De facto, startups have been exercising in creativity while inventing the reasons why they can't go on without their own token.

The majority of projects don't need their own token – they just need investments.

According to ICORating research only 3% of all tokens issued during ICO campaigns in 2018 are true utilities. Over 65% (!) function only as a payment form and can be easily replaced by fiat with no damage to the project’s economy.

Now let’s take a look at investors: they really seldom buy tokens during an ICO campaign in order to buy services of a particular (and yet inexistent) application in a year or two. They do so to gain profits. Which is, by the matter of fact, can be considered as an indication of a security.

Doesn’t matter if you called it a “utility” in your white paper - if it is a security, it has to comply with corresponding regulations. If you do not - get yourself ready for the legal consequences that might come.

STO solution: when doing an STO, founders do not have to invent a use case for their token within their platform/product/service in order to raise investments. Security tokens constitute financial instruments, backed by a particular asset (equity, debt, real estate, etc) and are fully compliant with all legal requirements.

ICO problem №2: investor rights

As implied by the unclear token status, utility tokens do not provide investors with any rights, except for the use within a particular platform. Projects avoid stating any revenue promises in white papers, as they are legally not authorized to do so.

It creates a tricky situation: investors want to gain profits, but they do not have any rights for any asset and revenue distribution.

Plus, there are no guarantees that your tokens won’t be stolen as a result of a hack or that you will not forget or lose your account details, that can not be restored.

No rights – no protection - unclear perspectives. Nobody promised anything, right?

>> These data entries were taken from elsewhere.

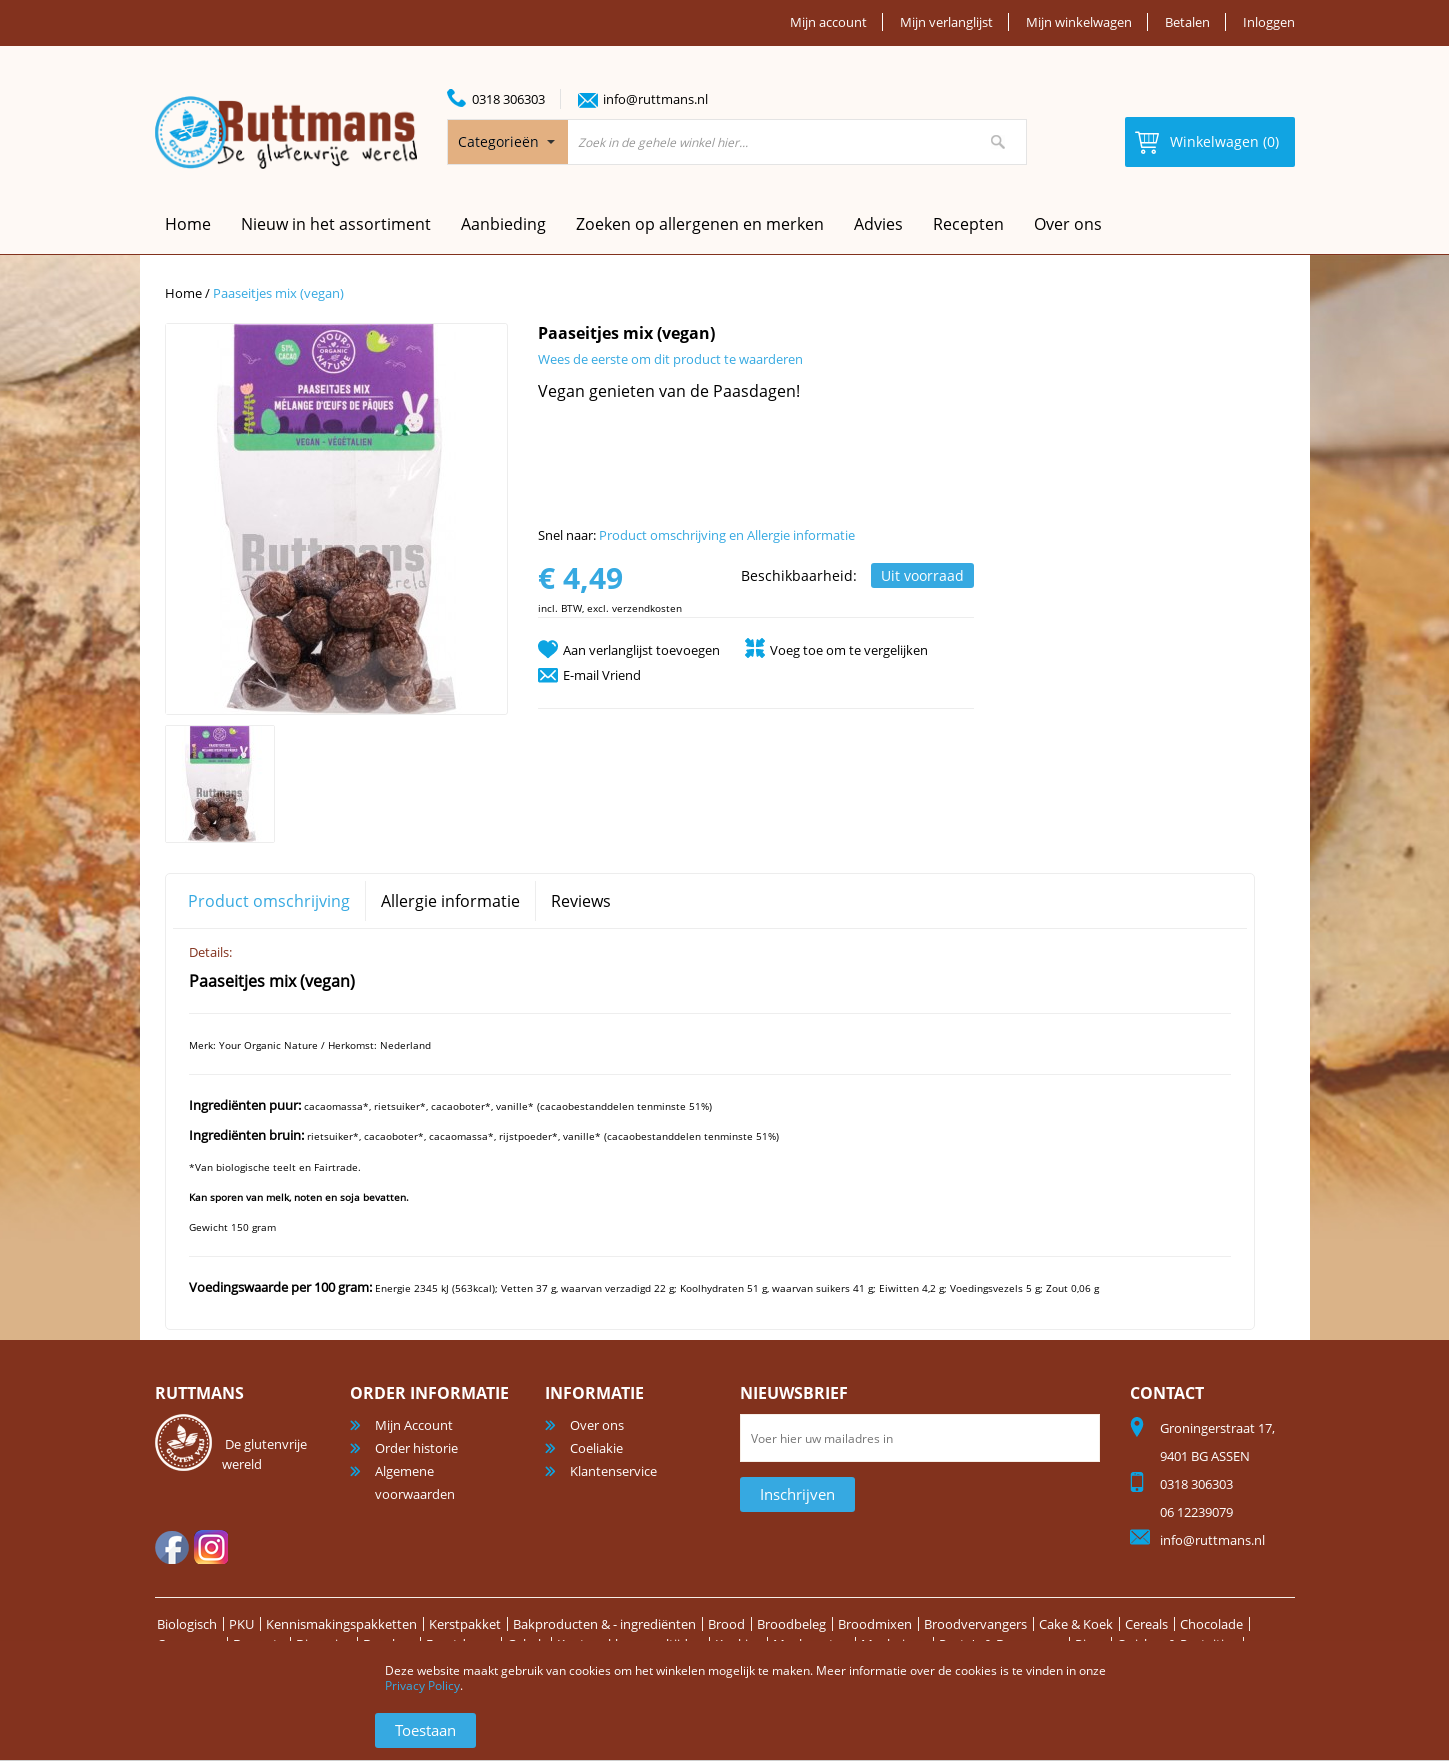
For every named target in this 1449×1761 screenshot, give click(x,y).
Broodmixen (875, 1624)
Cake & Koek (1076, 1624)
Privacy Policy (422, 1685)
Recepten (968, 224)
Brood (726, 1624)
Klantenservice (613, 1471)
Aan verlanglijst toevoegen (641, 650)
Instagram (211, 1547)
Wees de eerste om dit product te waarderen (670, 359)
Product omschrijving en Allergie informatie (727, 535)
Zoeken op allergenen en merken (700, 224)
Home (183, 293)
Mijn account (828, 22)
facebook (172, 1547)
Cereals (1146, 1624)
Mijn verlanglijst (946, 22)
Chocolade (1211, 1624)
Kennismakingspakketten (341, 1624)
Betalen (1187, 22)
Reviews (581, 901)
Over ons (1068, 224)
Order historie (416, 1448)
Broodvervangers (975, 1624)
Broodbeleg (791, 1624)
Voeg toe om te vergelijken (849, 650)
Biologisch (187, 1624)
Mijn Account (414, 1425)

STO solution: unlike utilities, security tokens provide investors with clearly defined (and fully legal) rights - a share in a company, revenue distribution, voting rights - these parameters may vary, but these rights will be guaranteed as the whole process is backed by the over-100-year-old regulative system.
Another important thing: only authorised investors are allowed to participate in a security token offering, having successfully passed KYC/AML and other checks.

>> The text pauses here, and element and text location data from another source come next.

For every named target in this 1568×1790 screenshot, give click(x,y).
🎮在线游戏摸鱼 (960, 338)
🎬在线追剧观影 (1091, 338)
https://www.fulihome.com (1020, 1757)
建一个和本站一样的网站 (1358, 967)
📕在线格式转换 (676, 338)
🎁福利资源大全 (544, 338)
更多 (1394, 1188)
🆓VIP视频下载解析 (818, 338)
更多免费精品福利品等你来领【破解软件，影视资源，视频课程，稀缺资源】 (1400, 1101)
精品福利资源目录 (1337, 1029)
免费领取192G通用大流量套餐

ICO problem №3: high scam risk

According to some estimations, about 80% of all ICOs in history were scams.

In 2017 a lot of intentionally fraudulent projects took advantage of unregulated fundraising schemes and zero taxation.
BananaCoin project, for example, attracted much attention (and laughs) in the Russian crypto space, when a group of people raised a couple million $ to expand their banana plantations in Laos. Soon after the ICO campaign it turned out that neither plantations nor even a registered company exist. The criminal charges did not seem to stop the founders, and they reportedly switched to mango business. So watch out for fruits.

Another category consists of maybe benevolent but impractical daydreamers, who come out to the market with a single idea, not backed by any existent project - and sometimes even an MVP. At the same time, unqualified investors without any technical or other professional background find it extremely hard to distinguish high-quality projects.

This is enhanced by the lack of standardised reporting and audit in ICO environment, which complicates the monitoring of portfolio

STO solution: while STO does not fully solve this problem by itself, the implementation of blockchain technology provides a very useful solution: the DAO (decentralised autonomous organisation) principle. First described by Vitalik Buterin, this concept suggests that the funds raised during an ICO are stored on a blockchain, and every new tranche is unlocked when a project successfully fulfills the next step of its roadmap, as voted by the token holders. Security token accelerator Evercity is the example how these two concepts - STO and DAO - are brought together to ensure a more efficient, safe and transparent fundraising.